Figure 21. Managing a heterogeneous cloud
As seen in Figure 21, WebSphere CloudBurst effectively abstracts the underlying infrastructure so that the end-user experience when deploying patterns is the same. To deploy your new pattern to the PowerVM platform, simply choose the QA Cloud Group that happens to be a PowerVM cloud group. Other than that, configure the pattern for deployment in exactly the same way, likely changing certain information about the application and data source configuration as you have done for previous deployments.
Figure 22. Selecting the QA cloud group
Next, configure the virtual parts similar to the way you did for the previous deployment of the Account Management Cluster — Test pattern.

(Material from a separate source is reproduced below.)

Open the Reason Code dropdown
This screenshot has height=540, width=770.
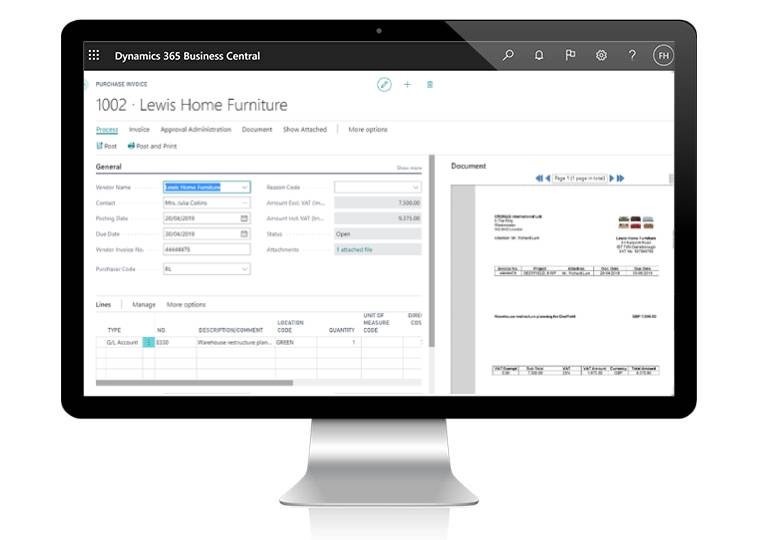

The only change for this deployment is specifying different information for application and data source configuration.
Figure 23. Application and data source configuration for QA
Like in the previous migration step, change the application binaries, database username, and database host name values. Again, you could change any or all of these values as necessary. After configuring the deployment manager part, configure the custom node parts and the IBM HTTP Server part (because you included that as a separate part of your pattern) with the necessary password information.
Now you can deploy to our quality assurance cloud; once the virtual system is up and running, login to the WebSphere Application Server administration console as before. If you want, you can confirm the correct makeup of your cell by going to the nodes listing. This time you should see different hosts for each of the nodes in your cell.
Figure 24. Node listing for QA environment
Other than different hosts for each of your nodes, the resulting environment is much the same. You still have your Account Management application configured to run on a WebSphere Application Server cluster and utilize a DB2 data source.
Again, you have accomplished the migration process via changes made in a drag-and-drop interface and small deploy-time modifications. And you can measure the entire process in minutes rather than in days (or worse yet, in weeks).